China’s DeepSeek says it releases long-awaited new AI model


Chinese startup DeepSeek released a new artificial intelligence model on Friday, more than a year after it wowed the world with a low-cost reasoning model that matched the capabilities of American rivals.

DeepSeek-V4 “presents an ultra-long context of one million words,” the company said in a statement on social media platform WeChat, hailing it as “cost-effective” in a separate announcement at X.

The announcement came after Meta said it planned to cut a tenth of its staff as it seeks productivity gains from the rest of its workforce while investing heavily in artificial intelligence. Reports said Microsoft was also looking to trim its ranks.

DeepSeek-V4’s context length, which determines how much input a model is able to absorb to help it accomplish tasks, “(achieves) leadership in both in-house and open-source domains across agent capabilities, world knowledge, and reasoning performance.”

An open-source “preliminary version” of the model is now available, the company said.

DeepSeek-V4 is released in two versions, DeepSeek-V4-Pro and DeepSeek-V4-Flash, with the latter being “a more efficient and economical choice” because it has smaller parameters.

V4-Pro has 1.6 trillion parameters while V4-Flash has 284 billion parameters, which improve the decision-making ability of the models.

The model is also “optimized” for popular AI Agent products such as Claude Code, OpenClaw, OpenCode and CodeBuddy, the statement said.

“In world knowledge benchmarks, DeepSeek-V4-Pro significantly leads other open-source models and is only slightly surpassed by the top-tier closed-source model, (Google’s) Gemini-Pro-3.1,” the statement added.

Hangzhou-based DeepSeek burst onto the scene in January last year with an AI-generating chatbot powered by its R1 reasoning model that overturned assumptions about US dominance in the strategic sector.

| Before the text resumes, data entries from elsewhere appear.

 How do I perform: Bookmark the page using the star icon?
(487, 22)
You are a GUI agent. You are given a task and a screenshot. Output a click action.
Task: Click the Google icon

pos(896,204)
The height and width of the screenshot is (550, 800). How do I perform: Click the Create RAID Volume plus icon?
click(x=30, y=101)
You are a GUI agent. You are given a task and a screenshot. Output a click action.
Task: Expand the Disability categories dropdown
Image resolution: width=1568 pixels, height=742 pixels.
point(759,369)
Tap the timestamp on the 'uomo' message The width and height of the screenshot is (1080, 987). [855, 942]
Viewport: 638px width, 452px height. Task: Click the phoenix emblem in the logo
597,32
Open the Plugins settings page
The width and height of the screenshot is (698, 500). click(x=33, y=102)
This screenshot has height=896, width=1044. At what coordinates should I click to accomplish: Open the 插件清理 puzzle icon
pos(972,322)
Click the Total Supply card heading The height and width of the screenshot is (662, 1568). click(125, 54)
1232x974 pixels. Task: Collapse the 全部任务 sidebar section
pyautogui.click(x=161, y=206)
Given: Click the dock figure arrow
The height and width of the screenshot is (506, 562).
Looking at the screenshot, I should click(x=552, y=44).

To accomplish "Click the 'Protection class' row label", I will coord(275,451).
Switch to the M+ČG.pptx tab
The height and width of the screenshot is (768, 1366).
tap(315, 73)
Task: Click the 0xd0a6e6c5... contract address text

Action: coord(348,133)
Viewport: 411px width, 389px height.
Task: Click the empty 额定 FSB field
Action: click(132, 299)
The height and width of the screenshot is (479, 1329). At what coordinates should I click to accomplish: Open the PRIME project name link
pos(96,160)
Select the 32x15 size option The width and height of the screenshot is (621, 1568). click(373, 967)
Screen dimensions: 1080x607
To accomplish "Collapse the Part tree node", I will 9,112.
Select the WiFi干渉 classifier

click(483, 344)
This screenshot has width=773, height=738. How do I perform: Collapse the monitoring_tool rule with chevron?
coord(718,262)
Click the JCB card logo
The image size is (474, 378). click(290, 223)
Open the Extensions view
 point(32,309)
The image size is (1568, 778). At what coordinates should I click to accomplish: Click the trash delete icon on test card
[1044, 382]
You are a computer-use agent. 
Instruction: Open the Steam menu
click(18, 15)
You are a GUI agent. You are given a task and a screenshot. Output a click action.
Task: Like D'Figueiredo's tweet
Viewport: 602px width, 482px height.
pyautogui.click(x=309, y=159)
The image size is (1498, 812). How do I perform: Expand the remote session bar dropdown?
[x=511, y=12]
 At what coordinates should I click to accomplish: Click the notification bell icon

This so-called “Friend of DeepSeek” triggered a sell-off in AI-related stocks and a reckoning of business strategy in what was also described as a “Sputnik moment” for the industry.

The chatbot performed at a similar level to ChatGPT and other leading US offerings, but the company said it took significantly less computing power to develop.

However, its sudden popularity raised questions about privacy and data censorship, with the chatbot often refusing to answer questions on sensitive topics, such as the 1989 Tiananmen crackdown.

Domestically, DeepSeek’s AI tools have been widely adopted by Chinese municipalities and healthcare institutions, as well as the financial sector and other businesses.

This has been driven in part by DeepSeek’s decision to make its systems open source, with their inner workings public – in contrast to the proprietary models sold by OpenAI and other Western rivals.

“Major AI models produced in China spearheaded the development of the global open-source AI ecosystem,” Chinese Premier Li Qiang told an annual meeting of China’s top decision-makers last month.

The AI ​​race has intensified the rivalry between China and the United States, and the White House on Thursday accused Chinese entities of a massive attempt to steal artificial intelligence technology.

“The US has evidence that foreign entities, primarily in China, are running industrial-scale distillation campaigns to steal US AI,” chief science and technology officer Michael Kratsios said in a post on X.

“We will take action to protect American innovation.”